§ EXERCISE MATERIALS:
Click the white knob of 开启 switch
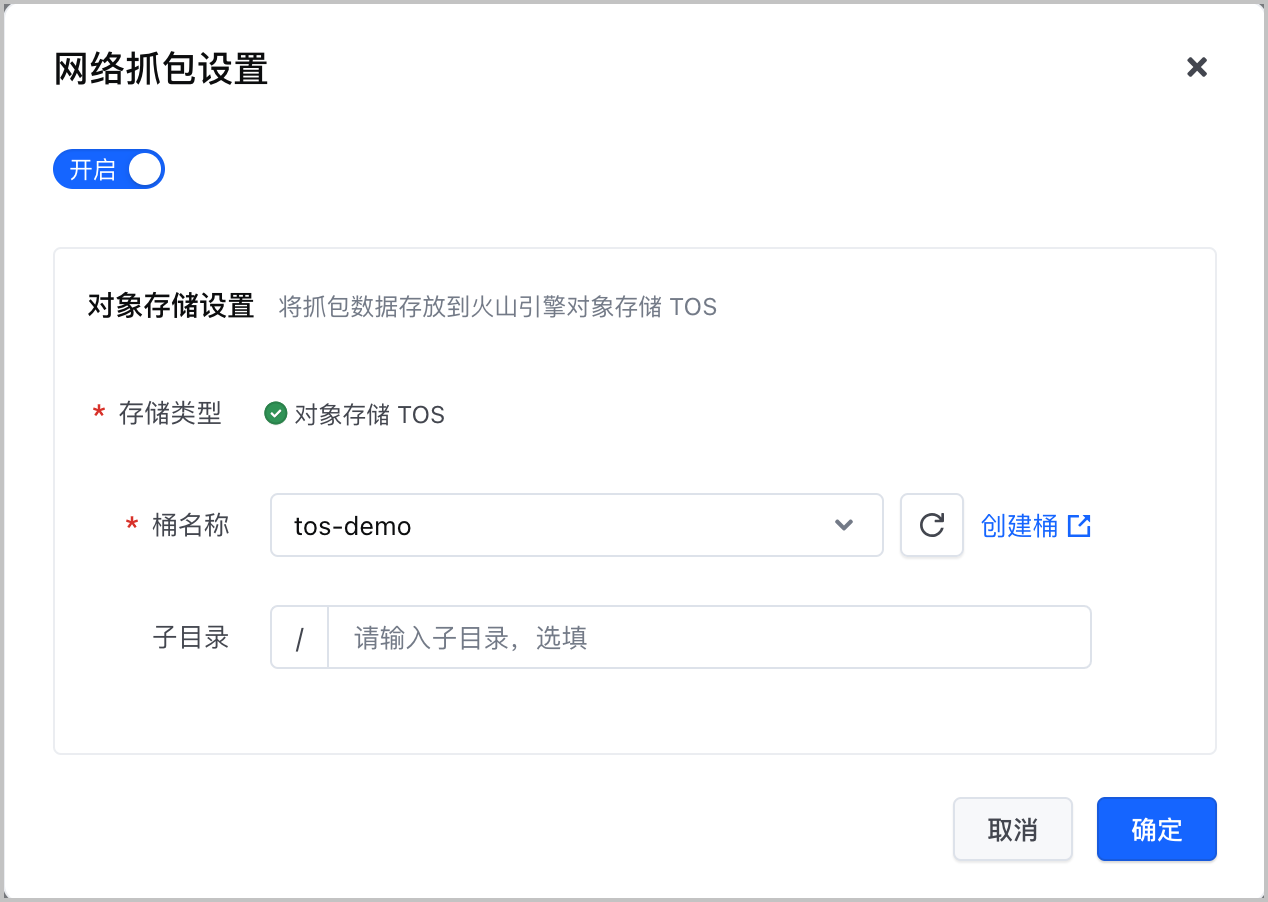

--

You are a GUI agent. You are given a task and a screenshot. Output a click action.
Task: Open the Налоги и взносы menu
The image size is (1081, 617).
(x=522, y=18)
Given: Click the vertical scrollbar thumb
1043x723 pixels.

§ EXERCISE:
In the entries above, the lines between the one holding "Given: Click the vertical scrollbar thumb" and the one holding "1043x723 pixels.", inclusive, are to be printed exactly as written, and those alone.

§ TASK RESULT:
Given: Click the vertical scrollbar thumb
1043x723 pixels.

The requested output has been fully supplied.